Spec first. Code second.
Humans stay in control.

ae (Artifact Engine) turns backend development into formal, machine-validated YAML specs — then hands AI agents bounded, reviewable tasks instead of an open-ended request. Every module is specified, validated, and approved before a single line of code is written.

specs/modules/order-repository.yaml

kind: module_spec
metadata:
  id: module:order-repository@v1
  status: frozen
spec:
  identity:
    name: order-repository
    layer: infrastructure
  responsibilities:
    primary:
      - Persist order entities to PostgreSQL
    forbidden:
      - Business logic or state machine rules
  public_contract:
    operations:
      - name: SaveOrder
        errors: [ERR_PERSISTENCE_FAILURE]
      - name: GetOrder
        errors: [ERR_ORDER_NOT_FOUND]
  completion_criteria:
    - SaveOrder/GetOrder implemented against PostgreSQL

Outcome 01 · Models

You don’t need a frontier model. You need a better task.

Frontier models compensate for vague tasks. ae removes the vagueness instead: each agent gets one small, fully specified module contract — and suddenly a flash-class model performs like a senior engineer. Our entire measured pipeline, specs and implementation, runs on low-cost models.

specs · gpt-5.4-mini
code · qwen-class agents
flash pricing, end to end

Outcome 02 · Correctness

Hallucinations don’t get fixed. They get engineered out.

Models invent APIs when they’re forced to guess. ae leaves nothing to guess: every callable dependency is spelled out in the spec, and 40+ machine-checked rules reject incomplete specs before code generation starts. An agent that genuinely can’t proceed files a structured blockage report — it never improvises.

70 modules measured · 0 invented APIs
40+ machine-checked rules

Outcome 03 · Cost

Up to 50× fewer tokens than an agentic session.

A typical coding agent burns its budget re-reading the repo, retrying, and reasoning through ambiguity. An ae module task is a bounded contract executed once: ~13,701 tokens per implemented module, ~10,842 for a full service’s spec pipeline — measured, not estimated.

~13,701 tokens / module
~10,842 tokens · full spec pipeline

Outcome 04 · Scale

A context window that never grows with your codebase.

Agents never see your repository. Each one receives exactly one frozen module spec — scope, contracts, tests — so context stays small, attention stays sharp, and quality doesn’t degrade as the project scales from 3 modules to 70.

1 frozen spec per agent
same quality at module 3 and module 70

Foundation 05 · Method

Spec first. Code is the last step, not the first draft.

One sentence in; project, architecture, and module specs out — versioned YAML artifacts with a real lifecycle. Code is generated from frozen specs, never from chat history. Change the spec, not the prompt.

draft → in_review → approved → frozen
versioned YAML — diffable, reviewable

Foundation 06 · Validation

Validated by machines before a single line of code.

40+ deterministic rules check every artifact: structural completeness, contract coverage, dependency cycles, scope consistency. A validate-and-fix loop drives specs to PASS, and the freeze gate makes approved specs immutable — so what the agent implements is exactly what was reviewed.

R · DS · PDEP · ITASK rule families
validate → fix → PASS, then freeze

Foundation 07 · Decomposition

Decomposed until one cheap agent can own it.

Data provided:
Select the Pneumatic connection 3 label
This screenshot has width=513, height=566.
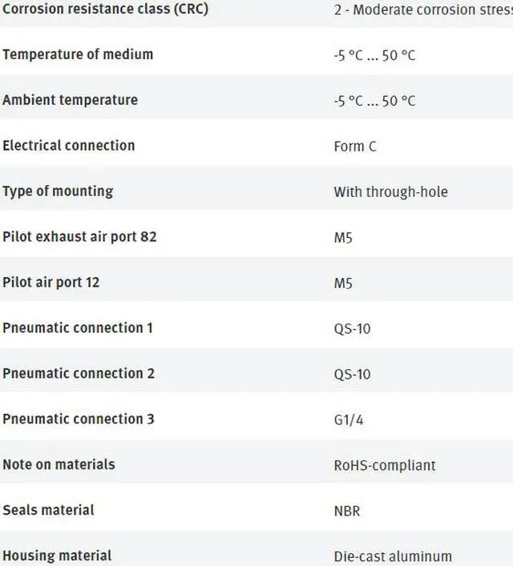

Exercise instructions: Can you sum up the page on ae (Artifact Engine) in two sentences?

Written solution: ae (Artifact Engine) turns backend development into formal YAML specs that 40+ machine-checked rules validate and that become immutable once approved, so each AI agent gets one bounded, frozen module spec instead of an open-ended request or the whole repository. According to the page, this lets low-cost models do the work, produced 0 invented APIs across 70 measured modules, uses up to 50× fewer tokens than an agentic session, and keeps quality the same from module 3 to module 70.